The question that arises here is what is your country? The one in which you are born? Or the one where you end up getting settled? Globalization and liberalization have led to a global network that connects every nation-state and its citizens.
One gets the right to choose for themself. When you start earning you get the potential to decide whether you want to settle in America as an American citizen or remain in your birth land.
The irony is that it is a piece of documentation that decides your existence. Imagine a natural disaster situation where all buildings get destroyed or a massive tsunami washes off every last evidence of your existence? How are you to be defined then, within the boundaries of your nation? The feeling of alienation and helplessness in such a situation is exactly what millions of Syrians face today.
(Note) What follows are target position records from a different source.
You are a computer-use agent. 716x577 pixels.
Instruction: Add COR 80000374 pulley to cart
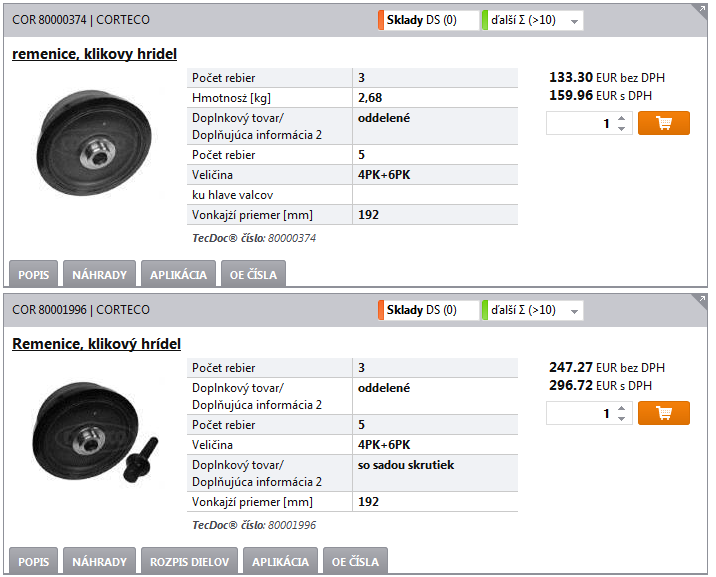663,123
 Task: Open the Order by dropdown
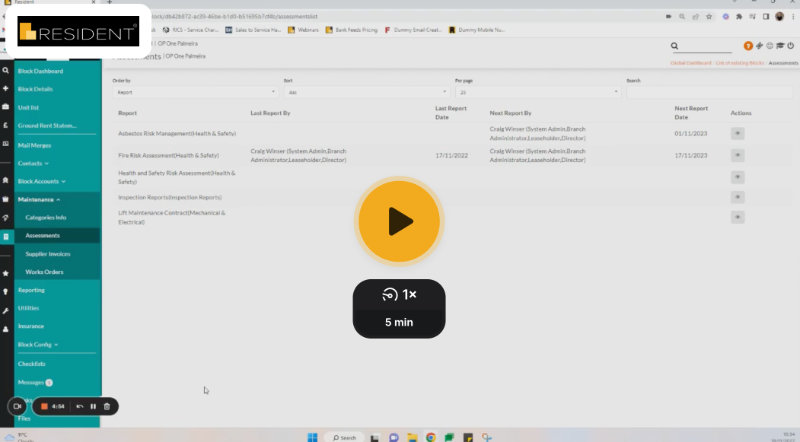pos(194,92)
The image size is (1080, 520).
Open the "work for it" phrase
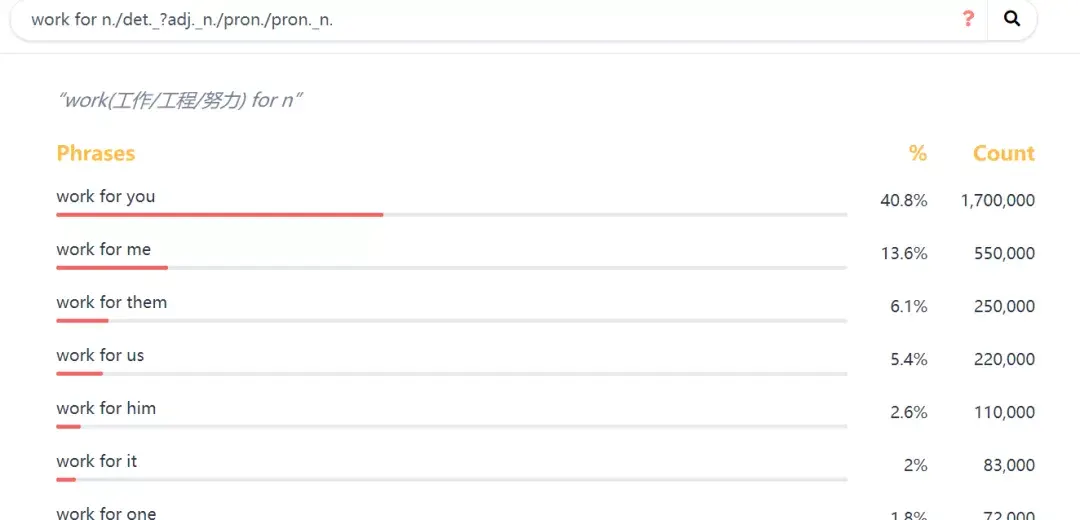click(x=97, y=461)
The war ignited as a civil war within the nation under the harsh regime of President Bashar al-Assad, which now has been going on for more than a decade. The world has observed a large number of displacement of people, extensive violation of human rights, and probably never-ending political propaganda.
While the rights of refugees are stated under Articles 12 - 30 of the Refugee Convention. It sets out the rights which individuals are entitled to once they have been recognized as Convention refugees some of the rights are: Free exercise of religion and religious education, free access to the courts, including legal assistance, access to elementary education, etc.
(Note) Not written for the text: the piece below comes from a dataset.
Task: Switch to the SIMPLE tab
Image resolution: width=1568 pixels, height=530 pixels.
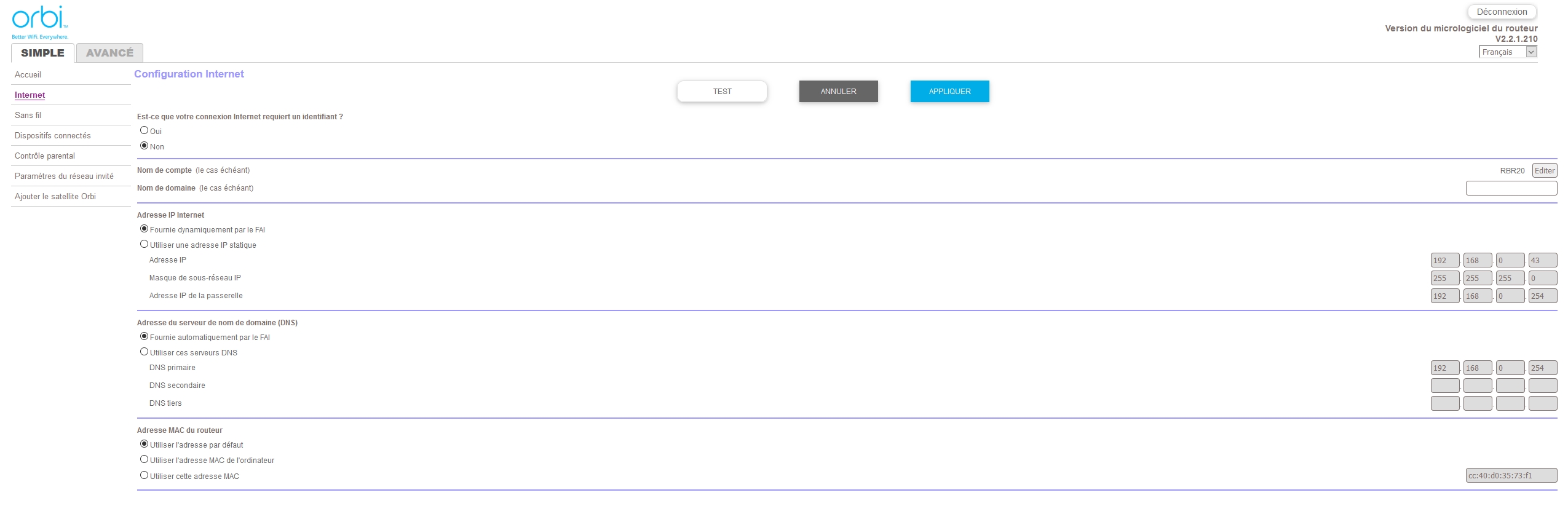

It is stated that the refugees are to be treated like the nationals of the host state. however, the ground reality is far from different. The right to protection, although not defined as a separate right as such, is implicit in the 1951 Convention and its fundamental provisions, particularly the principle of non-refoulment. In addition, many universally recognized human rights are directly applicable to refugees. The refugee crisis has become an important part of human rights violations.
Pakistan is facing the same criticism for its efforts to forcibly return a number of its 2 million Afghan residents, some of whom have been in the country for years. A clampdown on refugees from Syria coming into Jordan – a country that already hosts a million Syrians – has left 75,000 people stranded in a desert within no man’s land between the two countries.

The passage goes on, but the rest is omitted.